闘病中の身である彼女が、長年の習慣だったタバコをストレスなく止められるなら、それに越したことはない。そのときの僕は、この事態をさほど深刻に捉えることなく、その程度に思っていた。
台所に行ってみると、そこには…
だが、あわや大惨事に発展しかねないような“事件”もあった。
たとえば料理だ。カミさんは料理が大の得意である。退院して自宅に戻ると、さっそく張り切って台所に立った。
ところが、しばらくすると何かが焦げたような嫌な臭いがする。台所に行ってみると、鍋を空焚きしているではないか!
「ペコ、何やってるんだよ、危ないじゃないか!」
慌てて火を止めたが、彼女は、その横で平然と野菜を切っていた。鍋を火にかけたことなんてすっかり忘れ、目の前の野菜を一心不乱に切っているのだ。彼女の目と鼻の先で焦げている鍋の煙にも、臭いにも一切、気づかないままに……。

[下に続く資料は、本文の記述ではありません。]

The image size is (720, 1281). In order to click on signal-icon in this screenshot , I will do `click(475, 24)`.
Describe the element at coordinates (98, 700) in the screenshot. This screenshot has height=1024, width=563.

それ以来、危ないので絶対に火は使わないようにと言い聞かせている。
だから、料理番は引き続き僕の担当。でも、カミさんは食事中も、どうも様子がおかしい。
「おいしい、おいしい」と食べていたのに、食べ終わった途端、「これ、まずかったわ」と、急に真逆のことを言ったりする。
「今、ペコ、『おいしい』って言って、全部食べたでしょ」
「うん、でも、まずいの」
と、驚いたことにこの調子で、まるっきり会話が成立しないのだ。
最近では、漬物が入っている密閉容器に新しく作った肉料理を重ねて蓋をしたり、残った複数の料理をすべてひと皿にぎゅうぎゅうに盛りつけて冷蔵庫に戻していることもあった。そんなことをしたら、味が混ざってしまうことは誰だって分かるはずなのに。

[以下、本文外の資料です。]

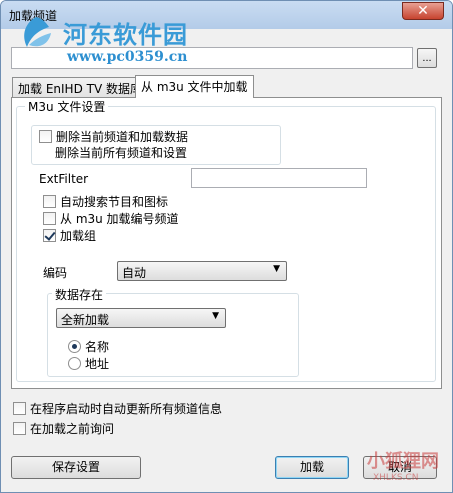 The width and height of the screenshot is (453, 493). I want to click on save-settings-button: 保存设置, so click(76, 468).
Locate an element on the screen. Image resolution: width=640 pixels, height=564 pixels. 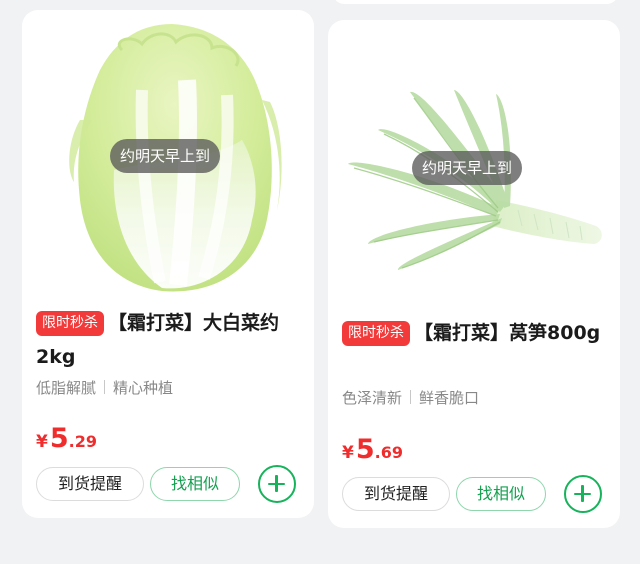
product-tags: 色泽清新 鲜香脆口 is located at coordinates (410, 398).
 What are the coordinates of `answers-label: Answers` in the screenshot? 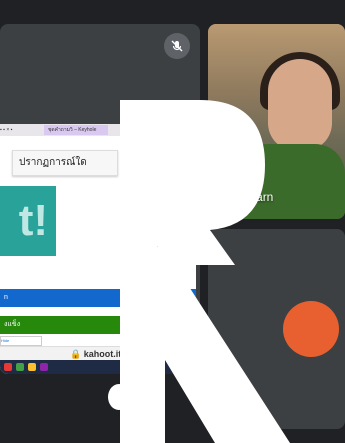 It's located at (172, 246).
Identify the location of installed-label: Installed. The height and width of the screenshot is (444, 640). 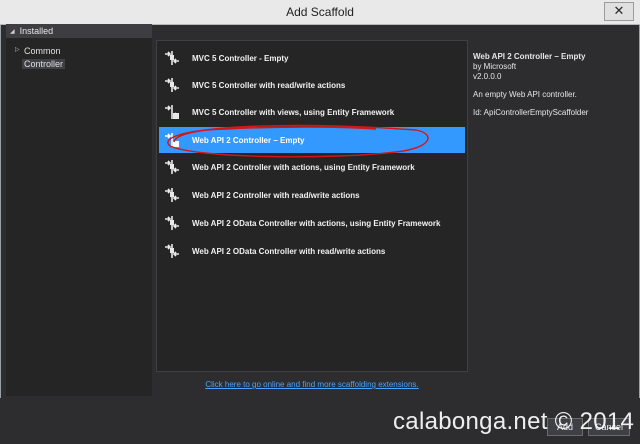
(36, 31).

しかし、言葉が出なかったのは、冷蔵庫に入れるならまだしも、書類などを保管しているリビングの引き出しに料理を詰めた容器が入っていることがあったことだ。
ある日、その容器を発見したときの僕のショックと言ったら……。
それ以外にも、電気をつけたら家中つけっ放し、冷蔵庫の扉もずっと開けっ放し、Tシャツを裏返しに着ても気にしないといった具合だ。冷蔵庫にある牛乳パックをラッパ飲みして、リビングの床中を汚してしまうこともあった。